We now have the chicken, and 3 bowls (flour, egg, and bread crumbs).

The crumbing

With only one hand, take a piece of chicken, dip/coat it in flour, then dip it in egg, then pick it up and *drop* it in the bread crumbs. Don’t get bread crumbs on this hand. Then with the other hand, toss the chicken piece around so it coats all over with breadcrumbs, then place it in a tray.

Repeat for all the pieces. I challenge you to not wash your hands before it’s all done.


What to fry in? Not vegetable oils! Learn why they are a poison here.

I like to fry in tallow (beef fat) which I render myself. I’ll have a guide for that one day – you can learn from here for now. Lard or ghee may be fine too.

Frying is a smelly business, so I have a set up outside with a portable high-output gas burner (the ones for serious wok frying) sitting on a table (see image below), connected to a refillable gas tank (hidden from view).

I use a thick copper frying pan lined with stainless steel. This is very expensive and not absolutely necessary, but is great. The advantage is that heat is distributed across the pan very quickly and evenly, and any adjustments to the flame will give you a fast heat response on the pan surface. The steel is there to make a barrier between the copper and food, as copper is not for consumption. Traditionally the lining is tin which has better heat transfer than steel, but tin melts at frying temperatures.

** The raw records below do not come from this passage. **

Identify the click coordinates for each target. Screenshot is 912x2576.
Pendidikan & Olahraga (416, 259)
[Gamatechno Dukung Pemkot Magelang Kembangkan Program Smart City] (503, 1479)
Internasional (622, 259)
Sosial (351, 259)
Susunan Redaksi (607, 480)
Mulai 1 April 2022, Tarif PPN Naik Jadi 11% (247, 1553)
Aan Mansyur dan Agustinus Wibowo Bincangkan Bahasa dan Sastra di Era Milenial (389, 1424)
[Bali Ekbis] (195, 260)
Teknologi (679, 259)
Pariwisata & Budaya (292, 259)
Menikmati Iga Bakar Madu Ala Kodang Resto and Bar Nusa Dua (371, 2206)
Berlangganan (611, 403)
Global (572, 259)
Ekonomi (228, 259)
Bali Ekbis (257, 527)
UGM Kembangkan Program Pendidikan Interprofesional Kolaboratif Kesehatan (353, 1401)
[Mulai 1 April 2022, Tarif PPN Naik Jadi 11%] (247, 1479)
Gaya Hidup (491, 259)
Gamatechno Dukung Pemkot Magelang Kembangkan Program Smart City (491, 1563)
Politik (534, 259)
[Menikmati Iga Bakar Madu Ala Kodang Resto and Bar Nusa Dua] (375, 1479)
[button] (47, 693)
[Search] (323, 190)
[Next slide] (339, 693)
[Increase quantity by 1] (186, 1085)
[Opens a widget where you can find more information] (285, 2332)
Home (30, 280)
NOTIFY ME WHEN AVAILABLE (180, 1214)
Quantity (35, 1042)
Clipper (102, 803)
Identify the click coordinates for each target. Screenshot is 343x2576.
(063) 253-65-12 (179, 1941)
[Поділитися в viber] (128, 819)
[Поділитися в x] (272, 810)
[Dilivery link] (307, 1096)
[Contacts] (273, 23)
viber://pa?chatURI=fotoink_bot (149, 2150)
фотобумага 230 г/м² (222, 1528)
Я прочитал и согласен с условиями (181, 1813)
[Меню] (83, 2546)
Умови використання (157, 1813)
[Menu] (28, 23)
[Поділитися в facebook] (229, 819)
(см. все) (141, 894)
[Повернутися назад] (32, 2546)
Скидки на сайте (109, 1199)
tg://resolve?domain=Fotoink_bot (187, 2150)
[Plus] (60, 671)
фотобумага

Don’t go an buy one just for schnitzel though! Like most (normal) people, use any regular frying pan you want.

Take a piece of tallow and melt it in the frying pan. It’s fun to watch it melt:

Cooking the chicken to perfection will take practice. The pan must be hot, but not too hot. It may take practice/repetition. It’s important not to undercook chicken – it shouldn’t be pink, otherwise there’s a risk of Salmonella. If you don’t have the heat settings right, the chicken might burn on the surface before the centre is sufficiently cooked. You must learn to dial in the heat correctly. If you have pink chicken on the dining table, return it to the frying pan and use the experience for next time how to judge undercooked chicken.

Flip the pieces when one side is done (careful not to burn). You might need to add more tallaw after the “flippening”.

When done, season with salt and pepper – serve warm. Cold slices in the kids’ school lunches the next day are nice too.